··· Extract to read
Studs Terkel May I say this, though, Sam, that knowing the Goodman Theatre cyclorama, that marvelous "cyc" in the back, it's the first time I've seen it really used, the full, that you are aware of that particular property that you had there, that "cyc" with the lights and the--
Sam Wanamaker Well, with the, the lighting equipment, you see, another thing in relation to the use of the cyclorama that you were talking about and the use of the kind of set that we were using, we decided to use lighting in two ways. One, of course, to reveal the actors so they could be seen. Secondly, to create the mood of the scenes and the mood of the play, which is black and dark and of threatening skies and no sunlight, mysterious, dark. The whole sense that Shakespeare expresses in his play when he talks about nature in turmoil, nature and evil taking over and superseding the good values in nature as well, so that things like the sun were blotted out. Shakespeare calls on the night, "Come, seeling night, and scarf up the tender eye of pitiable day." The nights and darkness and blackness is a very important part of the mood of this play, and the character of this play and the conflicts of this play, so that I want to achieve all that kind of black turmoil with the lighting. Secondly, the cyclorama was used with certain kinds of abstract patterns in color and shape which enhance the, the kind of non-objective quality of the whole production physically, so that the patterns on the cyclorama and the colors were there to create mood and to give a sense of background in the terms of the set, and I think we have achieved something that is quite remarkable. I think the Goodman Theatre with its limitations of equipment and money and so on nevertheless was able to achieve something that I have seen nowhere else in any of the professional theaters I have worked in anywhere in the world, and I've been in a lot. I think we accomplished something which, in the words of George Izenour, who is the leading lighting man in the United States and head of the Yale Drama Department, came to a dress rehearsal and saw the, the lighting equipment and the things that we're doing and he thought it was the most remarkable achievement in, in the terms of, of this play and the style.
Studs Terkel Since you mentioned Izenour, the board, there's a remarkable board backstage. It might be worth talking about, Sam, how you -- this is called the Izenour board. You might, perhaps, just tell how you use this particular, the nature of the board itself.
······
··· Given entries
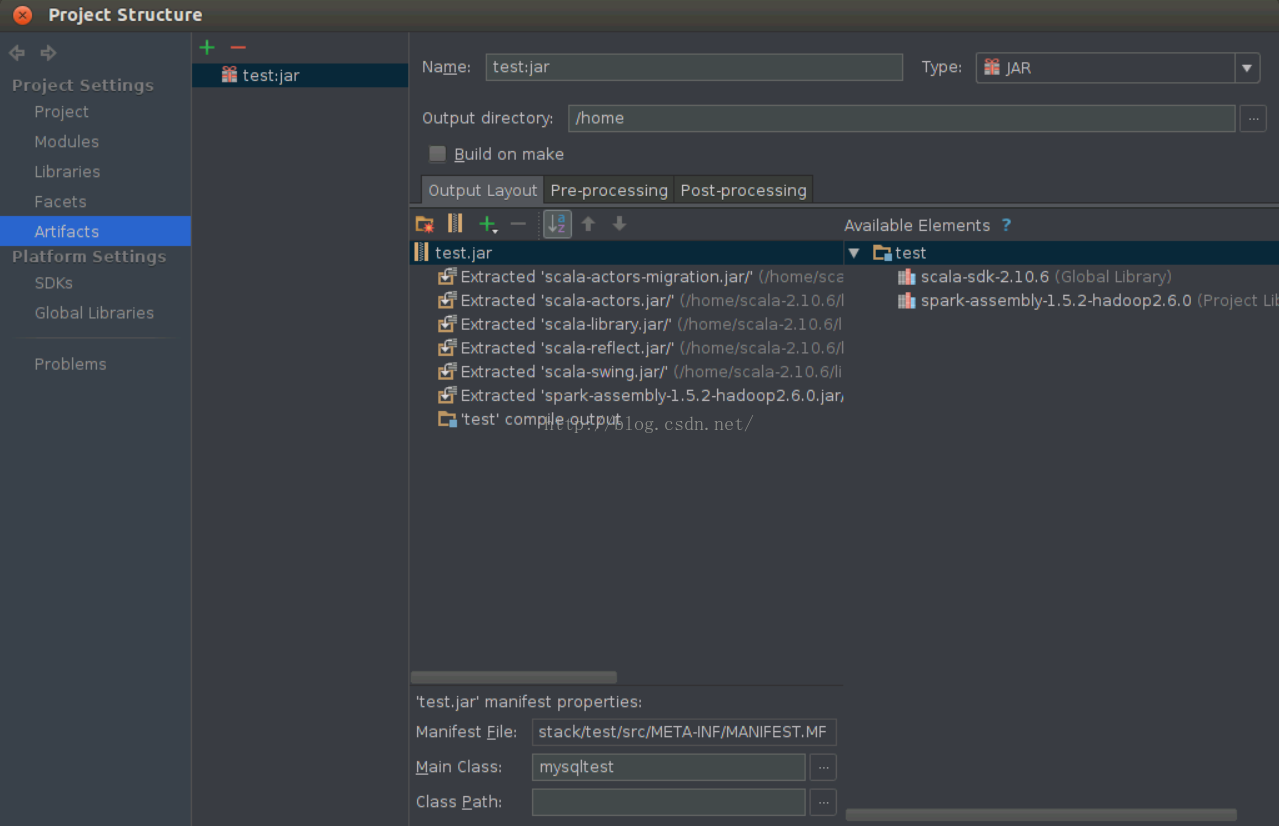Image resolution: width=1279 pixels, height=826 pixels.
Task: Open Modules in Project Settings
Action: pos(66,142)
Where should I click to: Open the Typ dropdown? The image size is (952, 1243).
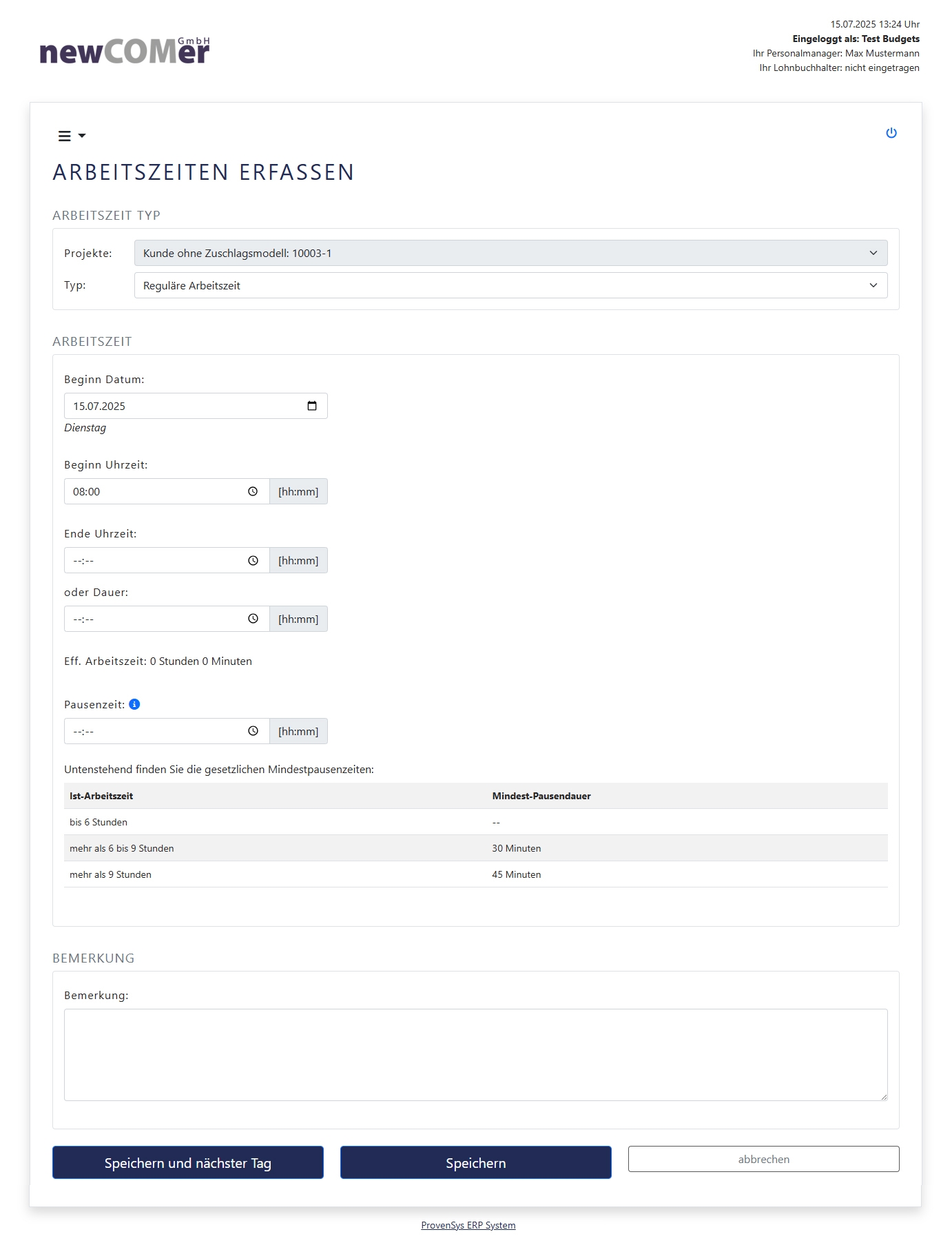(x=510, y=285)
······
- **Exercises**
a) Answer these questions about the interview on the Goodman Theatre lighting:
(i) What two purposes did the production decide to serve with its lighting?
(ii) Who attended a dress rehearsal and judged the lighting a remarkable achievement?
(iii) What is the board backstage called?
b) Carry on the interview on the Goodman Theatre lighting from the point where the text stops.

- **Answers to each task**
a)
(i) To reveal the actors so they could be seen, and to create the mood of the scenes and of the play.
(ii) George Izenour, described as the leading lighting man in the United States and head of the Yale Drama Department.
(iii) The Izenour board.

b)
Sam Wanamaker Well, this is a, a lighting board, which this man George Izenour invented, and is used in many professional theaters throughout the world, is a marvelous board which allows the pre-setting of complicated light cues. You know lights are constantly changing in the theater and in particular this play, there are 95 light cues here, which is a terribly complicated business. And this board is almost, I mean, the simplest way to express it is like a, an organ board, it has a number of keys on it, and the light cues, 10 light cues ahead, can be set up on this board. It's like an IBM machine in that respect. So that while one scene is going on, the other light cues are being set up on the opposite panel, and then they simply, by a master control, simply slowly fade one lights, and that is, one set of lights going down, and another set of lights going up. And you can preset this 10 light cues ahead, which is a tremendous advantage. And there is a kind of marvelous syrupy quality to the lighting, that is, it's, it can happen very imperceptibly, it can happen very quickly. But whatever it happens, it happens smoothly and it flows beautifully in this great, very subtle control of the light values, and it's a wonderful board, and the boys that are operating it are just marvelous.
Studs Terkel We haven't talked about the music. You mentioned the music. You used, you employed some, I suppose I have some "musique concrete" here, too, and strange sounds.
Sam Wanamaker Well, another thing, you see, about production. I mean, again, it has to be all of a piece. And I believe that sound in the theater is coming back into its own, and I don't mean, again, literal sound or kind of schmaltzy music which was the tradition of the, the early twentieth century play, but sounds which are in themselves also abstract, sounds which produce an effect of a mood or a feeling. For example, the whole opening of the play has to suggest nature in turmoil. It has to suggest that the skies are black with thunder and lightning, that sup--that these, this, this is not just natural thunder and lightning, that this is some strange, supernatural thing that's going on. So we have to create a sound that was not a familiar conventional sound of thunder and thunder sheets and a recording of thunder as we know it, but I wanted to create some kind of sound that was not recognizable in conventional terms to the audience, but would strike terror in the hearts of the audience, that would frighten them, that would give them a sense of something new and strange and weird. And it's the character of the sound that we have used, which incidentally was made and recorded at the University of Illinois sound workshop, where a, a composer--
Studs Terkel Harry Partch, I'll bet.
Sam Wanamaker No.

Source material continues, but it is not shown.